The Association of University Teachers may be ready to drop plans to set up its own professional accreditation scheme to rival the Institute for Learning and Teaching.
On the eve of the ILT's over-subscribed annual conference this week, AUT assistant general secretary Paul Cottrell said that while its plan was still alive, the ILT had a last chance to prove its critics wrong before the AUT began investing serious time and money in a rival project.
"We are not ruling out the possibility that we might get to a stage where we can encourage our members to join the ILT," he said.
The association had to be certain its members supported professional accreditation, he said.
There are signs that AUT members would dislike an AUT-run scheme as much as they dislike the ILT. At May's annual AUT council, a delegate called for a discussion document to "assess the advantages and disadvantages for all distinct groups of members" and a full ballot of members before any scheme was approved.
Mr Cottrell offered an olive branch to the ILT. The AUT's main concern was that the ILT had failed to market itself properly and had presented additional layers of bureaucracy and cost. But there was time for the ILT to sell itself to AUT members and the signs were encouraging, he said.

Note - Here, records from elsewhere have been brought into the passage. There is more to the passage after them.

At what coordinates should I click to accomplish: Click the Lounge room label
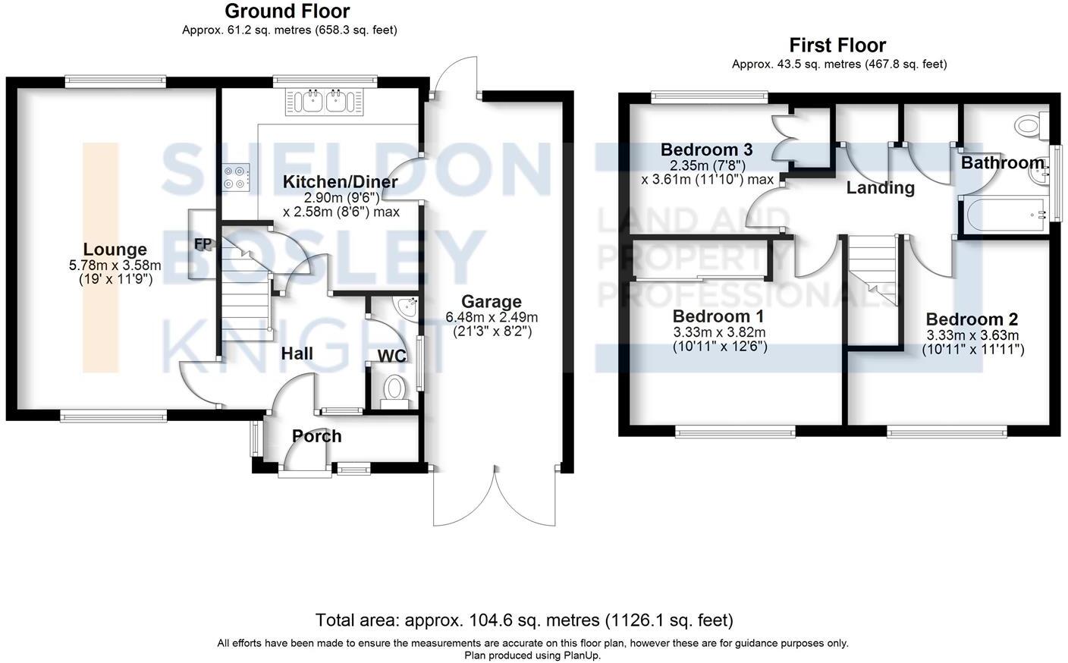(x=115, y=250)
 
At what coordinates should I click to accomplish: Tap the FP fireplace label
(x=203, y=244)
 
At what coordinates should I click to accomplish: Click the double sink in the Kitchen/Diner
(x=325, y=101)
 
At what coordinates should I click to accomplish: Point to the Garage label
(x=492, y=302)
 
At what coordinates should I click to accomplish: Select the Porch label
(x=317, y=436)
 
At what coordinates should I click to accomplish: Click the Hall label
(x=297, y=353)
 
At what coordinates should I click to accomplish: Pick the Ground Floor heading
(x=287, y=11)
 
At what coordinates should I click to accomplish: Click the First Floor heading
(x=837, y=46)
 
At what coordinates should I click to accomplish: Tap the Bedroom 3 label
(x=706, y=149)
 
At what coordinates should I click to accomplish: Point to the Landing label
(x=880, y=187)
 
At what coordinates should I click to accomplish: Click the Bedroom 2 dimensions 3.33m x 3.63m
(x=972, y=335)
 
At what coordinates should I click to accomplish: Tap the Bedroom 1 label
(x=718, y=316)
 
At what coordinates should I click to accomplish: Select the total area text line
(x=524, y=621)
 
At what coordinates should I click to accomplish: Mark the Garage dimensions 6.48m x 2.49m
(x=492, y=318)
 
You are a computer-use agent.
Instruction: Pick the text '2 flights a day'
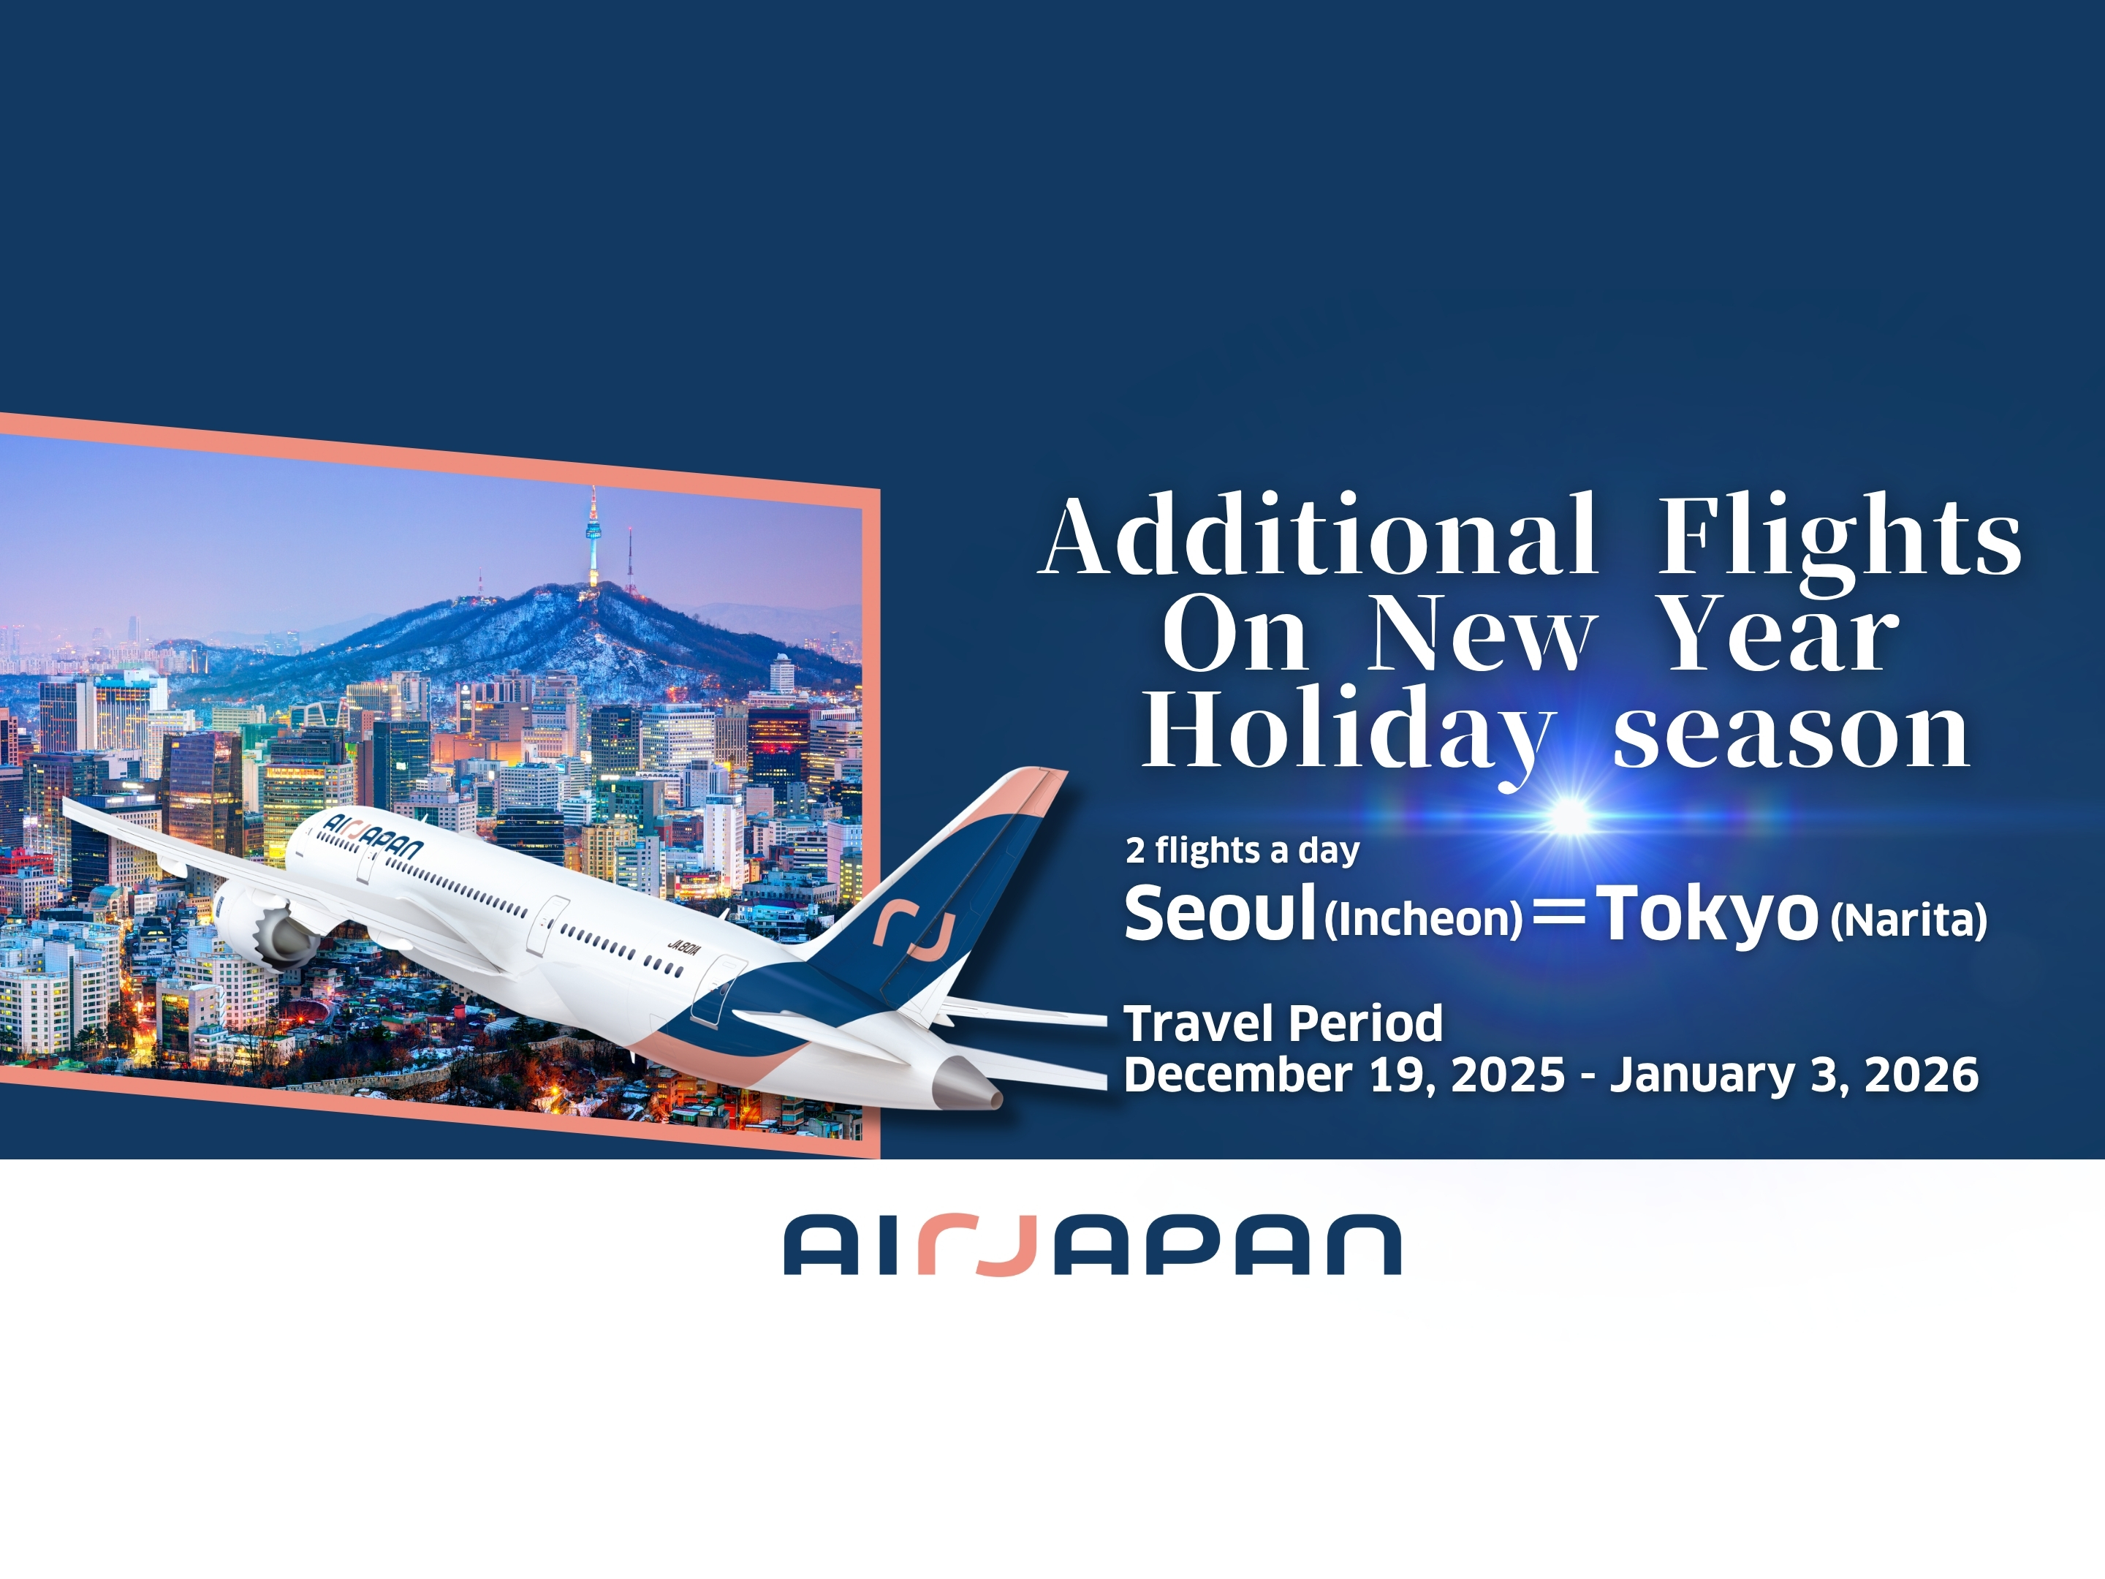pyautogui.click(x=1242, y=850)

"Sir Kenneth Calman (vice-chancellor of Durham University) coming in as the new chair has added a lot of weight," he said. "He seems determined to add a bit of dynamism to the thing. We might come to an accommodation with the ILT. There is still a lot of space for the ILT to... demonstrate that it has got something to offer."
The AUT executive will report the results of its ongoing consultation to its winter council in December. A series of local conferences and a campaign launch will begin in March, with detailed proposals put to a spring 2002 conference. A detailed scheme will be put to members for approval in May 2002.
The ILT said it was encouraged by a change of tone from the AUT. "We hope to work with the AUT and talk to AUT members at branch level in the hope we can move forward together," said a spokeswoman. "The concerns the AUT have about accreditation are concerns we share and it does not make sense to have two schemes."
She said there were 5,400 members, with a further 6,000 applicants. The conference in York is expecting more than 350 delegates. "The mood is changing," she said.